Brontekst>
Herr Sauerkraut Neckermann
Ze kwam uit Argentinië en het vooroordeel werd meteen bevestigd. Toen ze vijftien werd had ze van haar ouders een neuscorrectie cadeau gekregen, en het moet gezegd, het zag er fraai uit. Overigens nog heel beschaafd, zo’n neuscorrectie als cadeau op je vijftiende, want meestal gaat het om borstvergrotingen. Maar afgezien van dit typisch Argentijnse detail was de vriendschap hartelijk en kon er op intellectueel niveau gepraat en gekletst worden. Natuurlijk kwamen ook de vooroordelen tegen Nederland en de Nederlanders regelmatig aan bod: de grote bek, het matige eten (even de prak naar binnen proppen), alles geprogrammeerd, de mannen mietjes en vrouwen die als koeien kinderen krijgen (stel je toch eens voor dat je geen pijn zou hebben). Nee, ze was blij dat ze haar eerste kind in een goed geoutilleerd ziekenhuis in Argentinië zou baren. Gegarandeerd een ruggeprik en geen primitief gedoe in huis.
Vooroordelen. Zijn ze waar? Mwah, waar rook is, is vuur, zou je kunnen zeggen. Je hebt een onuitgesproken vooroordeel en als je dan in een bepaald land bent of je komt iemand uit dat land tegen, dan zoek je meteen iets dat dat vooroordeel bevestigt, vaak zonder het te beseffen. En dus zijn alle Russen criminelen, Duitsers dikke worsteters, maar wel heel pünktlich, de Amerikanen nog dikker, Fransen arrogant, in Spanje is het mañana, en probeer maar eens een Belg tegen te komen die niet een beetje raar is. Geert Wilders had dit goed begrepen en dus was het een eitje om met een Polenmeldpunt te komen. Zo kennen we er nog wel een paar. Meldpunten voor lallende en dronken Britse toeristen, overlastgevende Russische patjepeeërs, piesende toeristen in de Amsterdamse binnenstad of Nederlandse hoofddoekjesdragers met een grote mond: roept u maar!

Opdrachtdoel>
Haal een fragment woord voor woord uit de tekst over vooroordelen: begin bij de woorden "Vooroordelen. Zijn ze" en stop na "roept u maar!". De items spelen bij deze opdracht geen enkele rol.

Opdrachtgegevens>
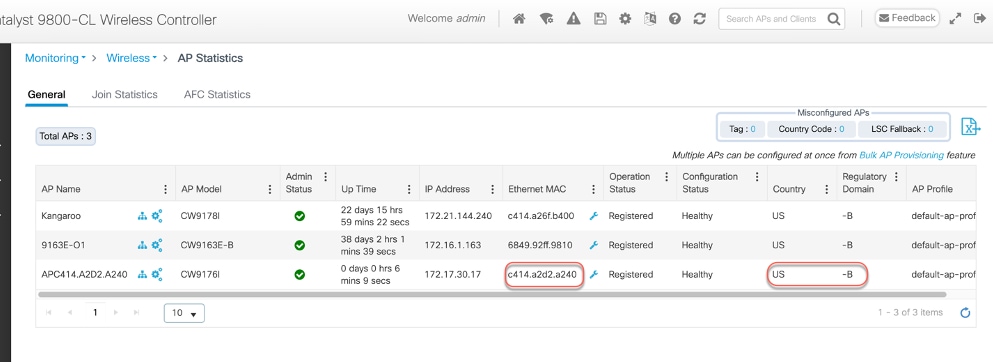Switch to the Join Statistics tab
Viewport: 993px width, 362px height.
(124, 94)
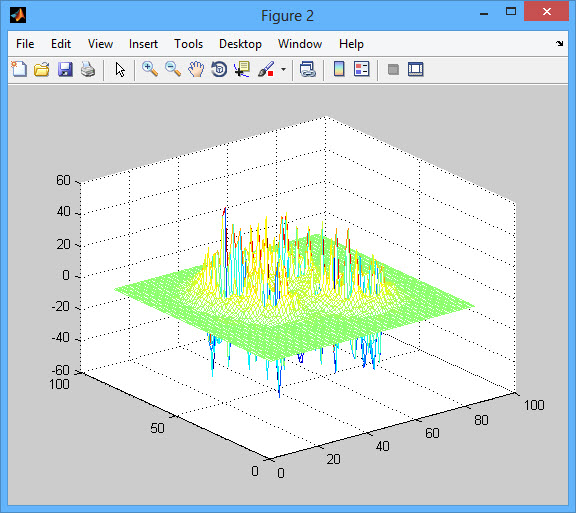Open the Tools menu

(x=188, y=44)
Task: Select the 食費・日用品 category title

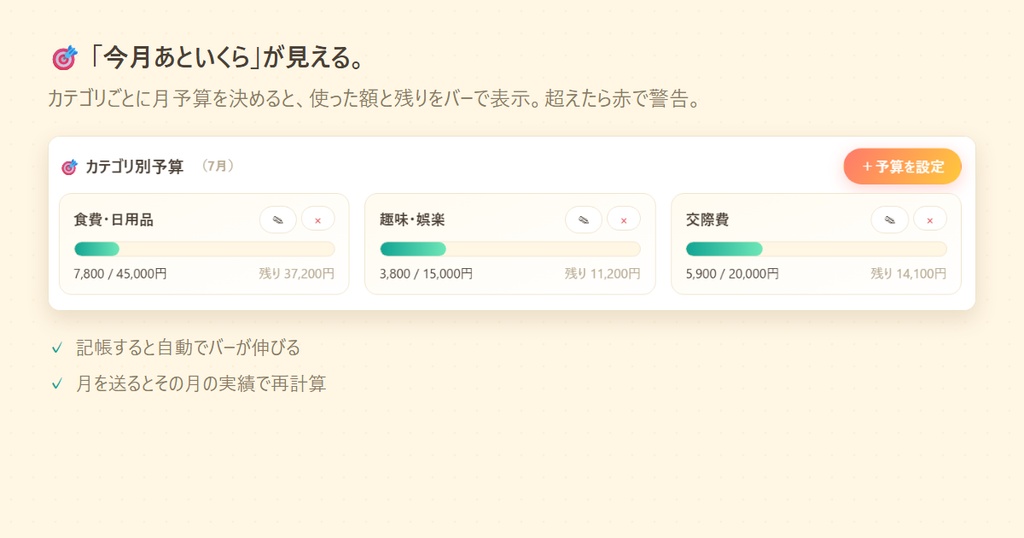Action: click(114, 219)
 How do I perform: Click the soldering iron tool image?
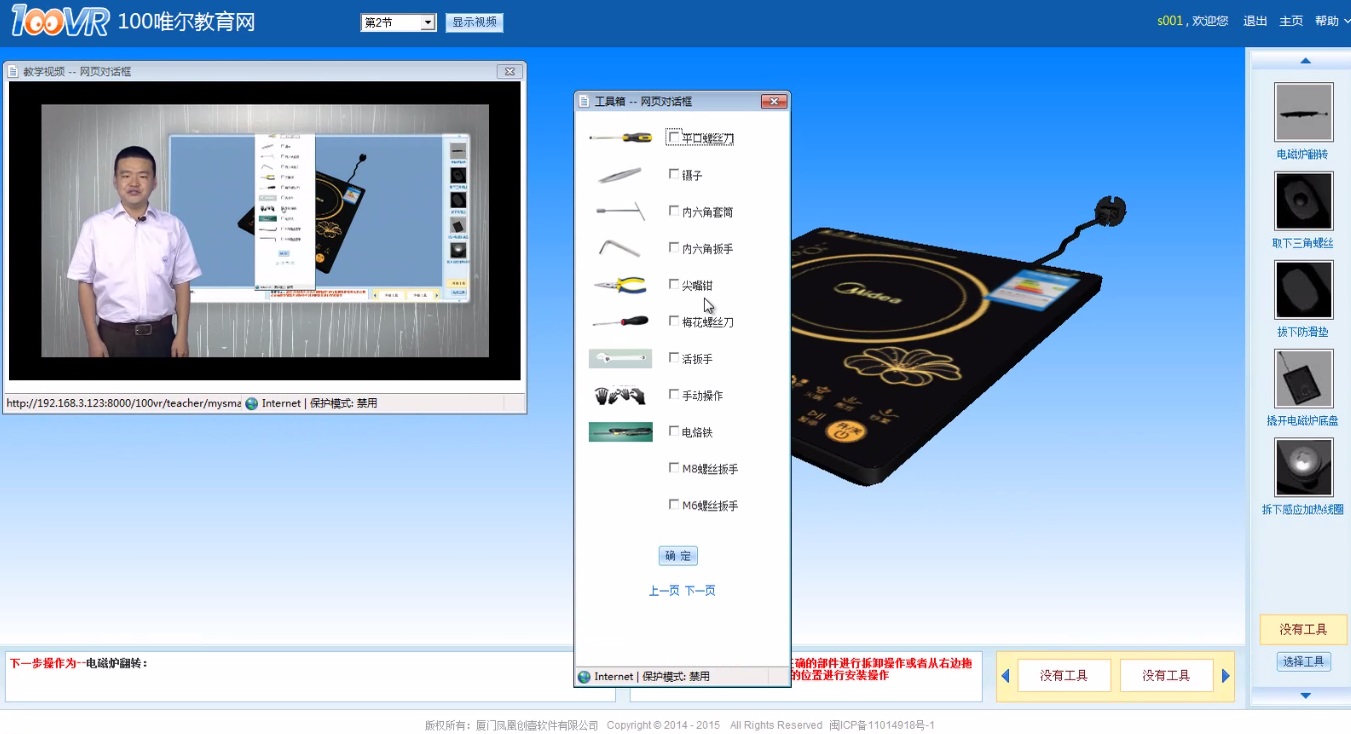coord(620,432)
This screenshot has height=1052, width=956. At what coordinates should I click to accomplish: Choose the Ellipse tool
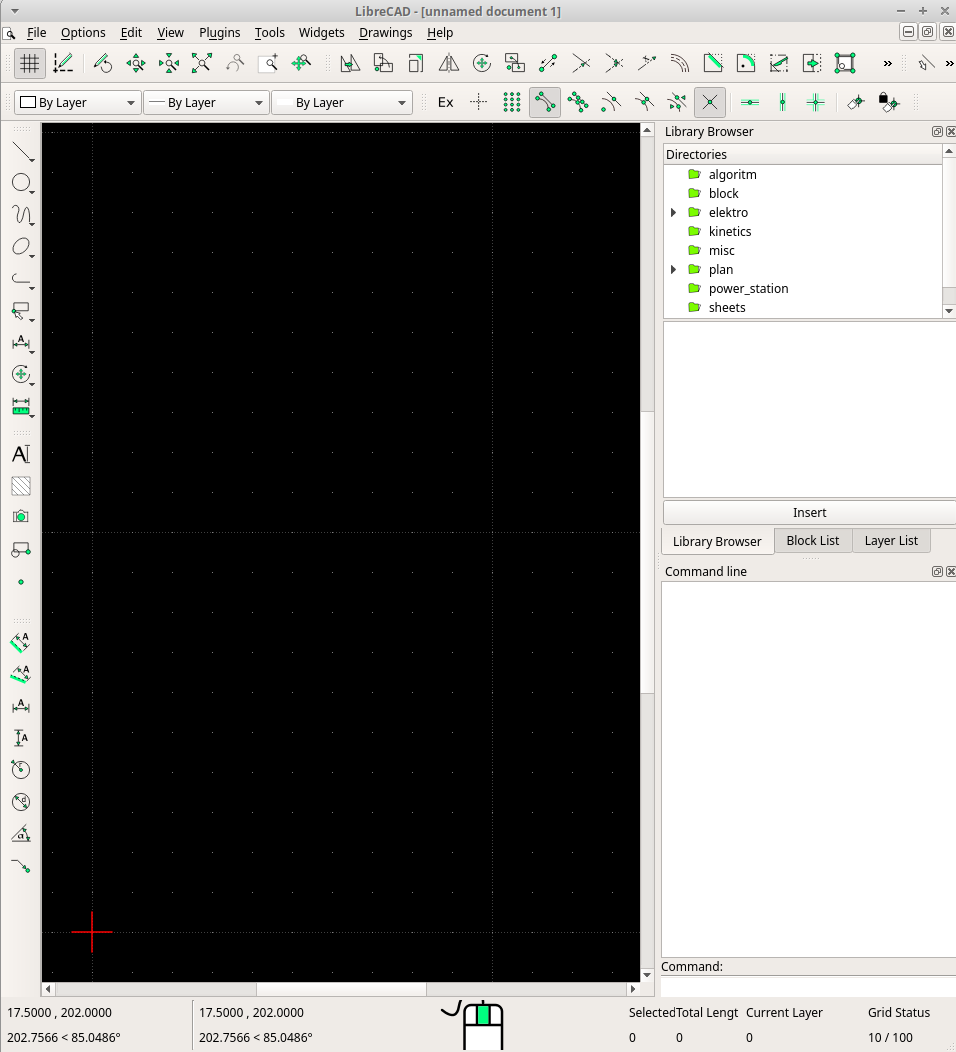coord(21,247)
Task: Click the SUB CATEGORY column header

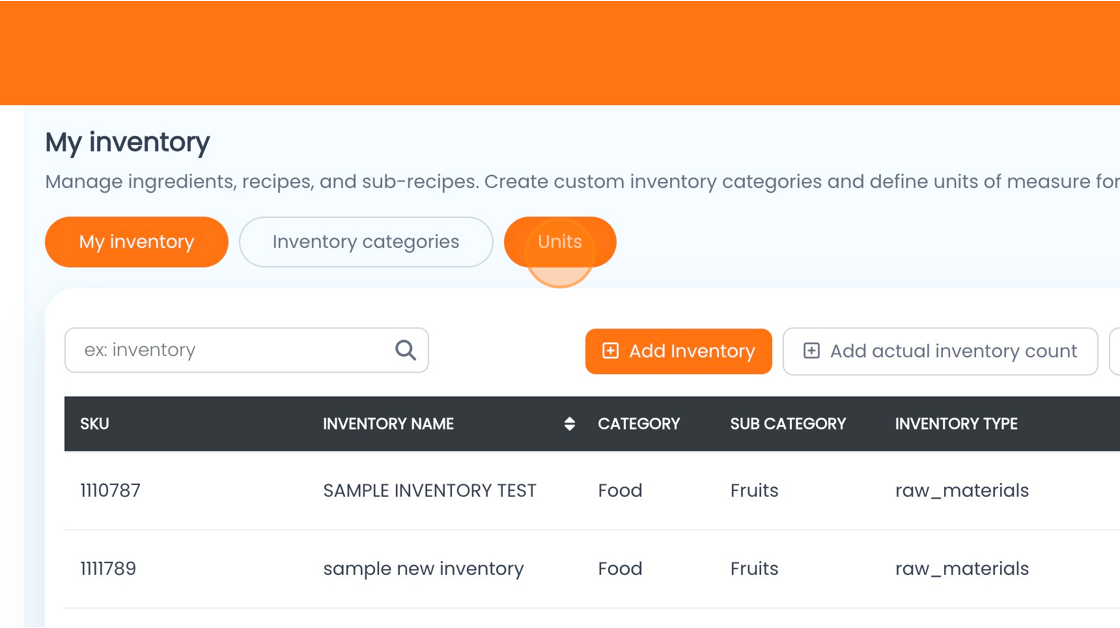Action: [788, 424]
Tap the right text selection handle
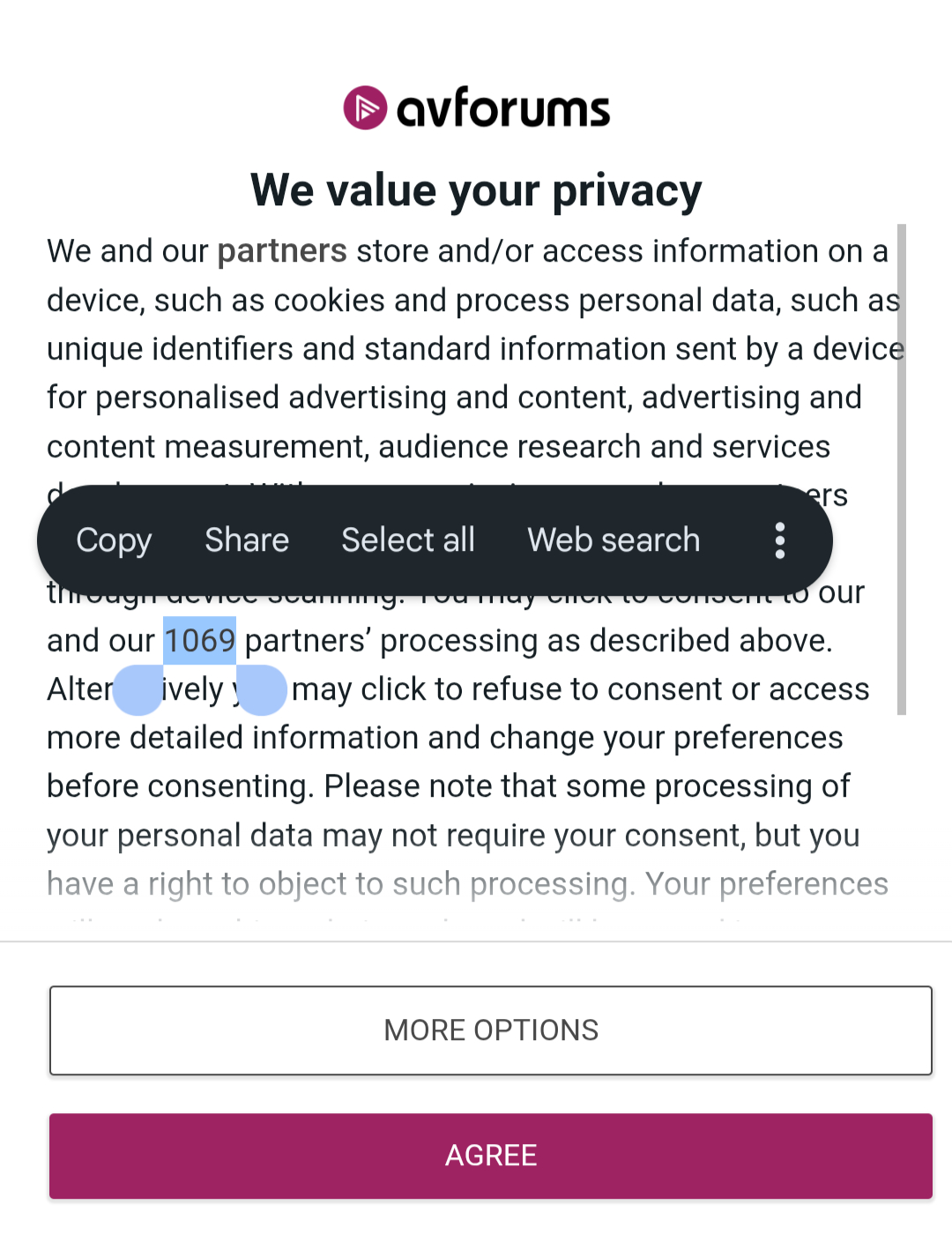This screenshot has width=952, height=1242. (261, 690)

Uitgewerkte opdracht>
Vooroordelen. Zijn ze waar? Mwah, waar rook is, is vuur, zou je kunnen zeggen. Je hebt een onuitgesproken vooroordeel en als je dan in een bepaald land bent of je komt iemand uit dat land tegen, dan zoek je meteen iets dat dat vooroordeel bevestigt, vaak zonder het te beseffen. En dus zijn alle Russen criminelen, Duitsers dikke worsteters, maar wel heel pünktlich, de Amerikanen nog dikker, Fransen arrogant, in Spanje is het mañana, en probeer maar eens een Belg tegen te komen die niet een beetje raar is. Geert Wilders had dit goed begrepen en dus was het een eitje om met een Polenmeldpunt te komen. Zo kennen we er nog wel een paar. Meldpunten voor lallende en dronken Britse toeristen, overlastgevende Russische patjepeeërs, piesende toeristen in de Amsterdamse binnenstad of Nederlandse hoofddoekjesdragers met een grote mond: roept u maar!